In this example, it is possible to select between automatic contrast control that automatically sets the viewing angle according to ambient illuminance and automatic video control that automatically sets the viewing angle based on video.
In the case of automatic contrast control, the control unit 10 compares the illuminance detected by the optical sensor 14 with a reference value, and narrows the viewing angle of the liquid crystal display device when the illuminance is less than or equal to the reference value. On the other hand, in the case of automatic video corresponding control, the control unit 10 compares the APL detected by the video signal processing unit 19 functioning as the APL detection means with a reference value, and if the APL is less than the reference value, the liquid crystal display Try to narrow the viewing angle of the device. Since the viewing angle in the liquid crystal display device of this example is determined by the voltage applied to the liquid crystal element 22 for controlling the phase difference, the control unit 10 adjusts the liquid crystal for phase difference control so that the viewing angle of the liquid crystal display device is narrowed.

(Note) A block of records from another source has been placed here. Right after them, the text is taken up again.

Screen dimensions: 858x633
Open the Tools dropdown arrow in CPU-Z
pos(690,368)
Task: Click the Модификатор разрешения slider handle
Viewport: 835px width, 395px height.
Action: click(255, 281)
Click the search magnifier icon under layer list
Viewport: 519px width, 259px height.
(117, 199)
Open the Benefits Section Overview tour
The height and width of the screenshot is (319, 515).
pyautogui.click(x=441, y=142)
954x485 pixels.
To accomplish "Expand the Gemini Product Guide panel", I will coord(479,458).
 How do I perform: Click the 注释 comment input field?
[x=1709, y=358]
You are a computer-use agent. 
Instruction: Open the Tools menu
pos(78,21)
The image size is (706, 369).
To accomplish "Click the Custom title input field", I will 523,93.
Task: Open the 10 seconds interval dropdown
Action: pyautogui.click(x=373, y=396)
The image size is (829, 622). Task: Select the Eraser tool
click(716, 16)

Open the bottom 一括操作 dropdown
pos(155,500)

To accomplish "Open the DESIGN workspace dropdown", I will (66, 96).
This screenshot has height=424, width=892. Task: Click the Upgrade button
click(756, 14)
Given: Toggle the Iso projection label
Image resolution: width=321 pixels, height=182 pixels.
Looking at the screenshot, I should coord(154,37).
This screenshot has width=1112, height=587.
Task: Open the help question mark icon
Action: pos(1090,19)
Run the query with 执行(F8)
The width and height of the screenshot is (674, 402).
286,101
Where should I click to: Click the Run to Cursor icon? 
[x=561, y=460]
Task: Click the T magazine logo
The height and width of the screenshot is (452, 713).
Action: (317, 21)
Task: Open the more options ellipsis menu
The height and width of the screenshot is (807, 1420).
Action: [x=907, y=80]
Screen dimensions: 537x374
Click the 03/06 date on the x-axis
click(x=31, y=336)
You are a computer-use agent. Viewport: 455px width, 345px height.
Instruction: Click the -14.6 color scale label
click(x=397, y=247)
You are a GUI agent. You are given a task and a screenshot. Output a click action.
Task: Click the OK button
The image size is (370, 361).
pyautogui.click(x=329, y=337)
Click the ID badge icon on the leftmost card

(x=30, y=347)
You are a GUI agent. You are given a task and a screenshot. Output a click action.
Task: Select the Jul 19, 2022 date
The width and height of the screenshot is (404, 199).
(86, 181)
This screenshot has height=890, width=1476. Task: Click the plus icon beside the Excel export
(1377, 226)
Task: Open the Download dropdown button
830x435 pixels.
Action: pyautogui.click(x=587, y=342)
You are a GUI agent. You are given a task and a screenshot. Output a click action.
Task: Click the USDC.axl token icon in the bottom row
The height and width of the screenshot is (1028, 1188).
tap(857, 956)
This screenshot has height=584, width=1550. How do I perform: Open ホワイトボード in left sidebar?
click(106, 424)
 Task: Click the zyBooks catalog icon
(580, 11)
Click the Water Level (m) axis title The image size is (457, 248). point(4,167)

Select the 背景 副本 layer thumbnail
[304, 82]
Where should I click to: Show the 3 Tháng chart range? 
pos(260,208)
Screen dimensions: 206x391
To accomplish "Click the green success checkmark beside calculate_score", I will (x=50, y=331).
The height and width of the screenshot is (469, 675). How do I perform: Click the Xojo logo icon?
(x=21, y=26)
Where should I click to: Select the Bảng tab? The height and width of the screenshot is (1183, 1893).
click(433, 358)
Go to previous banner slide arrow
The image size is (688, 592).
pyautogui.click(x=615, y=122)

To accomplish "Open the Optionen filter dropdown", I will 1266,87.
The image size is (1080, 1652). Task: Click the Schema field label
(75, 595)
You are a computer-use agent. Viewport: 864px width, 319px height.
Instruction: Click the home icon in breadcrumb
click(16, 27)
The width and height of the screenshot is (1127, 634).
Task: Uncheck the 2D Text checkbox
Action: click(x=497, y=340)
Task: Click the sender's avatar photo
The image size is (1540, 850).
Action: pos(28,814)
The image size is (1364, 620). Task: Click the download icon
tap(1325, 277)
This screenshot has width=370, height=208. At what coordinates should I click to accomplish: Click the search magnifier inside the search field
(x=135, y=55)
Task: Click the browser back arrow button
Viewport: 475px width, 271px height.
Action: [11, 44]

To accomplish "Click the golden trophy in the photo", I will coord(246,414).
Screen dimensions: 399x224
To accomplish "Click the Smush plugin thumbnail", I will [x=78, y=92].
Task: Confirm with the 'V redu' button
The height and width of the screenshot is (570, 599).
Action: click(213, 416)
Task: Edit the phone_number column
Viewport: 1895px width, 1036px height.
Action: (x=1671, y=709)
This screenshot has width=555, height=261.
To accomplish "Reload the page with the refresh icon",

A viewing angle control signal SIG1 that defines a voltage to be applied to the element 22 is generated, and the viewing angle is changed by applying the viewing angle control signal SIG1 to the phase difference control liquid crystal element 22.

  Unlike the PDP, FED, and the like, the liquid crystal element is not a self-luminous display element. Therefore, a backlight 23 having a plurality of discharge tubes as light sources is disposed on the back surface of the liquid crystal element 22 for phase difference control. As a backlight application, a cold cathode ray discharge tube (CCFL) that has a long life and emits white light close to natural light and generates little heat is used. A light source such as a light emitting diode may be used instead of the discharge tube.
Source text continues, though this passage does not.